START Extracted information

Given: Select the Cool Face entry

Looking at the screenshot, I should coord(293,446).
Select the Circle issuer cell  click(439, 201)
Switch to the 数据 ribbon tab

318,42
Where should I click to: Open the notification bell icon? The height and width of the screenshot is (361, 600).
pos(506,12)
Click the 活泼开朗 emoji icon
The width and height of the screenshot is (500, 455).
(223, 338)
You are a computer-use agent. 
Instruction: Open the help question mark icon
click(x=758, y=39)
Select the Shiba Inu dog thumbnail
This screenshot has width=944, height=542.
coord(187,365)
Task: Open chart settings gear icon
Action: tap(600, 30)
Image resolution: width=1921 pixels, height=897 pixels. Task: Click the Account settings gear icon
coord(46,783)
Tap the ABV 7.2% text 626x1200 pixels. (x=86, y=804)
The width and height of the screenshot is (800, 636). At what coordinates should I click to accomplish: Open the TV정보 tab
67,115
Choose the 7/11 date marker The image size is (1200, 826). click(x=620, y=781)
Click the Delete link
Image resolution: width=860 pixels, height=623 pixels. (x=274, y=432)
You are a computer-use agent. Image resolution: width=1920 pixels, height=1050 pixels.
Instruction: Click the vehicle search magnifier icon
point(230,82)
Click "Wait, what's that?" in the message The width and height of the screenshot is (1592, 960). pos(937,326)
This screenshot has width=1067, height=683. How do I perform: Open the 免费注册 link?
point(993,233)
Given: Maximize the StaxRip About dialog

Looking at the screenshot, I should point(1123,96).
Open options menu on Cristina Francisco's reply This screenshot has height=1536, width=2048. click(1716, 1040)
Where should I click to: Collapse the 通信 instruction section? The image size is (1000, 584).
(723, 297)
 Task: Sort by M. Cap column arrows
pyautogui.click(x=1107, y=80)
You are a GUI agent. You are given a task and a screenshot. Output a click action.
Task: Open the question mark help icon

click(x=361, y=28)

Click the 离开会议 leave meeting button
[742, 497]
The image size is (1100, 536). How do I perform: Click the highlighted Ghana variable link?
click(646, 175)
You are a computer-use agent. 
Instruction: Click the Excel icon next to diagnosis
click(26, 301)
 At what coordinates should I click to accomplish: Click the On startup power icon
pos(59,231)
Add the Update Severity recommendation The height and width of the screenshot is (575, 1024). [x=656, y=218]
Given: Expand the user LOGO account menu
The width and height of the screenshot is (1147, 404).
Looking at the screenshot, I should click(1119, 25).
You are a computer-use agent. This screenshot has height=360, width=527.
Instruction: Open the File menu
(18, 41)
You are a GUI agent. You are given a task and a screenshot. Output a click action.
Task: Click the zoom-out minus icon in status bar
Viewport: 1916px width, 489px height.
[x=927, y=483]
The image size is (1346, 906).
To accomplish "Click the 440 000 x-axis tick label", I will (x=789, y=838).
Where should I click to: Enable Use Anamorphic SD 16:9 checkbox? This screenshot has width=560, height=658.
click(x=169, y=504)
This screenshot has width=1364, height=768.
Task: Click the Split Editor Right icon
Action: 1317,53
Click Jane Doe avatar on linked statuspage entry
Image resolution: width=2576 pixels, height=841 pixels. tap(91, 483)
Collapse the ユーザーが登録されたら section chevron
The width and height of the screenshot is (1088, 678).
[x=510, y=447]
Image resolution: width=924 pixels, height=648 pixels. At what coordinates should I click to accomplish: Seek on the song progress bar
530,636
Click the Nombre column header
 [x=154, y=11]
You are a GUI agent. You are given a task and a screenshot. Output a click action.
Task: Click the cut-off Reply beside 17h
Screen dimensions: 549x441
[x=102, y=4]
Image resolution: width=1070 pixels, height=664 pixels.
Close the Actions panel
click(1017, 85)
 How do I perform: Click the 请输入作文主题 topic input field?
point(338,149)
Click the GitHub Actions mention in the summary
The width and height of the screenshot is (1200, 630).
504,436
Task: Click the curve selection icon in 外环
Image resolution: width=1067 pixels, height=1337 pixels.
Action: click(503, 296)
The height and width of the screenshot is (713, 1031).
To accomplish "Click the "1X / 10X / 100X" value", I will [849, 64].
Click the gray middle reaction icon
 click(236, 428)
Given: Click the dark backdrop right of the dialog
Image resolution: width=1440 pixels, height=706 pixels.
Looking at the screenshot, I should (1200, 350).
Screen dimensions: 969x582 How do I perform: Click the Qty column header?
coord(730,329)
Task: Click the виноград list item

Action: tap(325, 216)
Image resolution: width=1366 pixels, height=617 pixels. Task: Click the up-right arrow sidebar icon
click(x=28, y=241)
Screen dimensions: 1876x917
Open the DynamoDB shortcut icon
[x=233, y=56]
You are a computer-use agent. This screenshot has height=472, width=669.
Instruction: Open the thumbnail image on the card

END Extracted information

| Task brief |
Every record must appear in the answer exactly as it does above.

| Result below |
Given: Select the Cool Face entry

Looking at the screenshot, I should coord(293,446).
Select the Circle issuer cell  click(439, 201)
Switch to the 数据 ribbon tab

318,42
Where should I click to: Open the notification bell icon? The height and width of the screenshot is (361, 600).
pos(506,12)
Click the 活泼开朗 emoji icon
The width and height of the screenshot is (500, 455).
(223, 338)
You are a computer-use agent. 
Instruction: Open the help question mark icon
click(x=758, y=39)
Select the Shiba Inu dog thumbnail
This screenshot has width=944, height=542.
coord(187,365)
Task: Open chart settings gear icon
Action: tap(600, 30)
Image resolution: width=1921 pixels, height=897 pixels. Task: Click the Account settings gear icon
coord(46,783)
Tap the ABV 7.2% text 626x1200 pixels. (x=86, y=804)
The width and height of the screenshot is (800, 636). At what coordinates should I click to accomplish: Open the TV정보 tab
67,115
Choose the 7/11 date marker The image size is (1200, 826). click(x=620, y=781)
Click the Delete link
Image resolution: width=860 pixels, height=623 pixels. (x=274, y=432)
You are a computer-use agent. Image resolution: width=1920 pixels, height=1050 pixels.
Instruction: Click the vehicle search magnifier icon
point(230,82)
Click "Wait, what's that?" in the message The width and height of the screenshot is (1592, 960). pos(937,326)
This screenshot has width=1067, height=683. How do I perform: Open the 免费注册 link?
point(993,233)
Given: Maximize the StaxRip About dialog

Looking at the screenshot, I should point(1123,96).
Open options menu on Cristina Francisco's reply This screenshot has height=1536, width=2048. click(1716, 1040)
Where should I click to: Collapse the 通信 instruction section? The image size is (1000, 584).
(723, 297)
 Task: Sort by M. Cap column arrows
pyautogui.click(x=1107, y=80)
You are a GUI agent. You are given a task and a screenshot. Output a click action.
Task: Open the question mark help icon

click(x=361, y=28)

Click the 离开会议 leave meeting button
[742, 497]
The image size is (1100, 536). How do I perform: Click the highlighted Ghana variable link?
click(646, 175)
You are a computer-use agent. 
Instruction: Click the Excel icon next to diagnosis
click(26, 301)
 At what coordinates should I click to accomplish: Click the On startup power icon
pos(59,231)
Add the Update Severity recommendation The height and width of the screenshot is (575, 1024). [x=656, y=218]
Given: Expand the user LOGO account menu
The width and height of the screenshot is (1147, 404).
Looking at the screenshot, I should click(1119, 25).
You are a computer-use agent. This screenshot has height=360, width=527.
Instruction: Open the File menu
(18, 41)
You are a GUI agent. You are given a task and a screenshot. Output a click action.
Task: Click the zoom-out minus icon in status bar
Viewport: 1916px width, 489px height.
[x=927, y=483]
The image size is (1346, 906).
To accomplish "Click the 440 000 x-axis tick label", I will (x=789, y=838).
Where should I click to: Enable Use Anamorphic SD 16:9 checkbox? This screenshot has width=560, height=658.
click(x=169, y=504)
This screenshot has width=1364, height=768.
Task: Click the Split Editor Right icon
Action: 1317,53
Click Jane Doe avatar on linked statuspage entry
Image resolution: width=2576 pixels, height=841 pixels. tap(91, 483)
Collapse the ユーザーが登録されたら section chevron
The width and height of the screenshot is (1088, 678).
[x=510, y=447]
Image resolution: width=924 pixels, height=648 pixels. At what coordinates should I click to accomplish: Seek on the song progress bar
530,636
Click the Nombre column header
 [x=154, y=11]
You are a GUI agent. You are given a task and a screenshot. Output a click action.
Task: Click the cut-off Reply beside 17h
Screen dimensions: 549x441
[x=102, y=4]
Image resolution: width=1070 pixels, height=664 pixels.
Close the Actions panel
click(1017, 85)
 How do I perform: Click the 请输入作文主题 topic input field?
point(338,149)
Click the GitHub Actions mention in the summary
The width and height of the screenshot is (1200, 630).
504,436
Task: Click the curve selection icon in 外环
Image resolution: width=1067 pixels, height=1337 pixels.
Action: click(503, 296)
The height and width of the screenshot is (713, 1031).
To accomplish "Click the "1X / 10X / 100X" value", I will [849, 64].
Click the gray middle reaction icon
 click(236, 428)
Given: Click the dark backdrop right of the dialog
Image resolution: width=1440 pixels, height=706 pixels.
Looking at the screenshot, I should (1200, 350).
Screen dimensions: 969x582 How do I perform: Click the Qty column header?
coord(730,329)
Task: Click the виноград list item

Action: tap(325, 216)
Image resolution: width=1366 pixels, height=617 pixels. Task: Click the up-right arrow sidebar icon
click(x=28, y=241)
Screen dimensions: 1876x917
Open the DynamoDB shortcut icon
[x=233, y=56]
You are a computer-use agent. This screenshot has height=472, width=669.
Instruction: Open the thumbnail image on the card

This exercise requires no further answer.